Journal: Frontiers in Endocrinology

Publication Date: 06/2019

Summary: Studies on long-term sustainability of low-carbohydrate approaches to treat diabetes are limited. We previously reported the effectiveness of a novel digitally-monitored continuous care intervention (CCI) including nutritional ketosis in improving weight, glycemic outcomes, lipid, and liver marker changes at 1 year. Here, we assess the effects of the CCI at 2 years. An open label, non-randomized, controlled study with 262 and 87 participants with T2D were enrolled in the CCI and usual care (UC) groups, respectively. Primary outcomes were retention, glycemic control, and weight changes at 2 years. Secondary outcomes included changes in body composition, liver, cardiovascular, kidney, thyroid and inflammatory markers, diabetes medication use and disease status. Reductions from baseline to 2 years in the CCI group resulting from intent-to-treat analyses included: HbA1c, fasting glucose, fasting insulin, weight, systolic blood pressure, diastolic blood pressure, triglycerides, and liver alanine transaminase, and HDL-C increased. Spine bone mineral density in the CCI group was unchanged. Use of any glycemic control medication (excluding metformin) among CCI participants declined (from 55.7 to 26.8%) including insulin (-62%) and sulfonylureas (-100%).

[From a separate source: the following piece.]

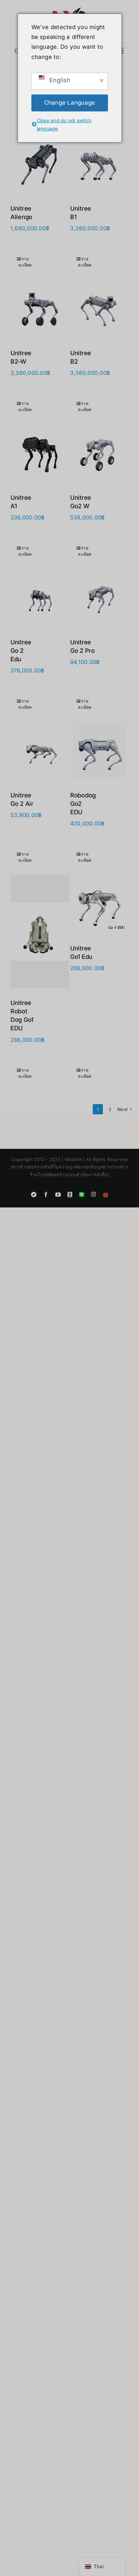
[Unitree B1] (99, 164)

The UC group had no changes in these parameters (except uric acid and anion gap) or diabetes medication use. There was also resolution of diabetes (reversal, 53.5%; remission, 17.6%) in the CCI group but not in UC. All the reported improvements had p < 0.00012. The CCI group sustained long-term beneficial effects on multiple clinical markers of diabetes and cardiometabolic health at 2 years while utilizing less medication. The intervention was also effective in the resolution of diabetes and visceral obesity with no adverse effect on bone health.

Key Takeaways

Low carbohydrate ketogenic diets were assessed in 262 adults with type 2 diabetes after 2 years of dieting. Participants saw reductions in blood sugar, insulin, blood pressure, weight, triglycerides, and liver enzymes. HDL was increased, and patients maintained spinal bone mineral density. Additionally, diabetic medication use was reduced in a majority of patients and sulfonylureas were eliminated in all patients. 53.5% saw a complete reversal of diabetes and 17.6 put their diabetes into remission.